JEAN ZIEGLER, L’OPTIMISME DE LA VOLONTÉ, de Nicolas Wadimoff – 1h36
Documentaire
Sortie : mercredi 18 avril 2018
Mon avis : 3 sur 5
Le pitch ?
En 1964, Che Guevara demanda au jeune Jean Ziegler de rester en Suisse pour lutter depuis le « cerveau du Monstre capitaliste ». Par la suite, comme écrivain, professeur, député et collaborateur de Kofi Annan, l’homme n’a eu de cesse, à travers ses livres et ses discours, de fustiger les injustices, le pouvoir des oligarchies capitalistes et les responsables de la faim dans le monde. Aujourd’hui, les livres de cet indigné de 82 ans se vendent dans le monde entier et il se bat encore, au sein de l’ONU, pour honorer sa promesse au Che. Son retour à Cuba prend des allures de confrontation entre sa pensée et le destin de cette nation qu’il considère comme matrice des forces anticapitalistes. C’est un dialogue entre réalité et symbolisme : quel futur pour l’anticapitalisme ? Ziegler fait-il partie de vainqueurs ou des perdants face au « Monstre » ?
Et alors ?
Il y a deux moments émouvants dans ce documentaire consacré à l’indigné suisse permanent : celui où il se trouve devant la caisse contenant les restes du Che (ou la civière qui a transporté son corps après son exécution) dans le fort qui domine le port de La Havane qui abrita naguère le bureau du révolutionnaire devenu ministre et celui où, de retour dans sa Suisse natale, il se confie sur son incapacité à avoir sauter le pas plus jeune et à avoir suivi le Che en Bolivie. Comme si Jean Ziegler, malgré ses combats permanents contre l’injustice, malgré ses engagements pour lutter contre la faim
dans le monde, se sentait coupable d’avoir mené une vie familiale heureuse.

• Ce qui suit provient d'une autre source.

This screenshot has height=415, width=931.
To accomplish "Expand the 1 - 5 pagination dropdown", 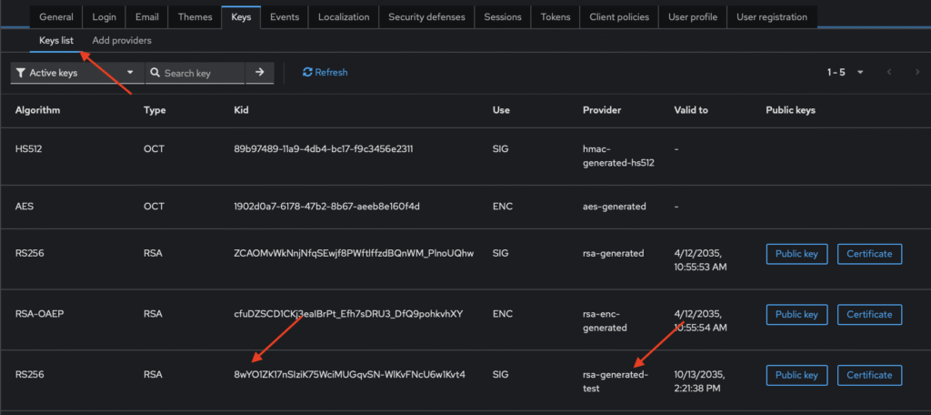I will 845,73.
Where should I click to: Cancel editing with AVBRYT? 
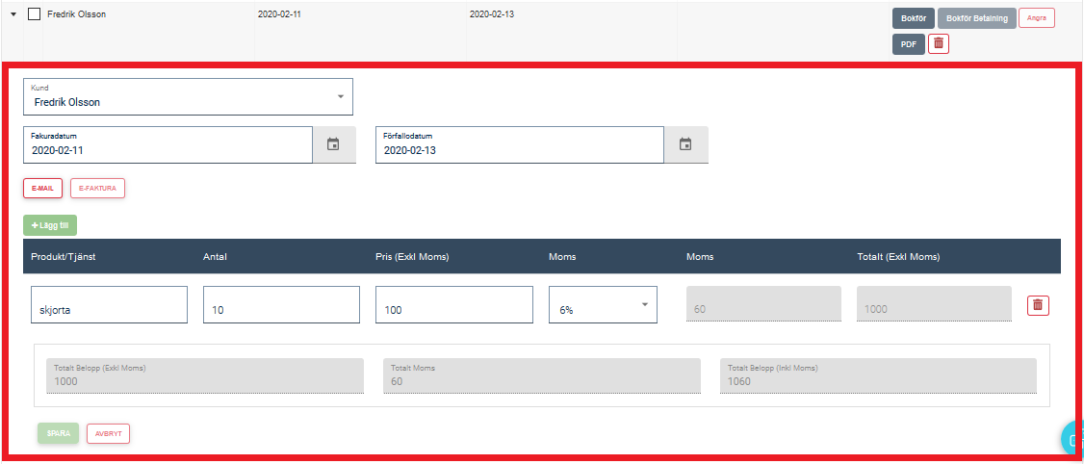(108, 433)
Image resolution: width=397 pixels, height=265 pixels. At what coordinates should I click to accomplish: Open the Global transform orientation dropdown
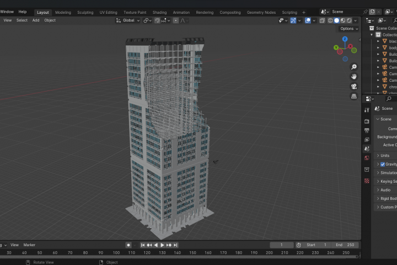pos(128,20)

Au détour des séquences, ce doc est aussi un bel hommage rendu à sa compagne, Erica Deuber Ziegler, qui le suit dans l’ombre de tous ses engagements militants. Si cette professeure d’histoire de l’art et politicienne ne parle pas beaucoup, elle observe, réagit d’un sourire et dit parfois, de retour à Cuba, le mot juste – « la pénurie » – quand son homme se réfugie derrière la « poésie » d’une ville vierge de toute agression publicitaire. Comme si elle avait la capacité de le ramener sur terre.

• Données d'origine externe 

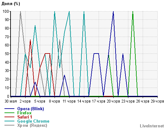Click the 23 чэрв date axis label
The height and width of the screenshot is (129, 166).
coord(128,101)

Nicolas Wadimoff, qui fut son élève à l’université de Genève, dresse de son maître un portrait chaleureux en le suivant de sa maison suisse aux manifestations où cet orateur hors pair se rend infatigablement, emportant avec lui la Déclaration des droits de l’homme, «une arme pour l’insurrection».Depuis son enfance bourgeoise où le jeune Jean découvrit, révolté, le sort des orphelins suisses qui trimaient dur dans les fermes voisines, Jean Ziegler a fait des combats contre les oligarchies capitalistes son activité quotidienne. Même si ceux qui l’opposèrent aux banquiers suisses l’ont, à une époque, laissé ruiné. Alors il attaque les dirigeants du monde qui ne sont, à ses yeux, que « les laquais, les mercenaires des multinationales. »
S’il y a aujourd’hui quelques naïvetés dans sa fascination pour Cuba où Ziegler se promène comme un poisson dans l’eau – il défend ainsi l’absence de liberté de la presse pour ne pas laisser la propagande américaine se répandre dans le pays -on ne peut contester les engagements d’un homme qui a toujours fait passer son confort personnel derrière les causes qui lui semblent justes. Et qui continue de le faire comme rapporteur de l’ONU à un âge où bien des hommes préfèrent jouir de leur retraite. Lui préfère grimer à une tribune et conclure en citant Neruda – des photos du poète en compagnie de Salvador Allende, tout comme celle du Che sont placées derrière son bureau – qui écrivait : « Si nos ennemis cueillent toutes les fleurs, ils ne seront pas les maîtres du printemps. » (photo ci-dessus)
C’est la dimension humaine et fraternelle qui fait tout le sel de ce portrait d’un homme qui adore la vie mais regarde la mort aussi sans sourciller.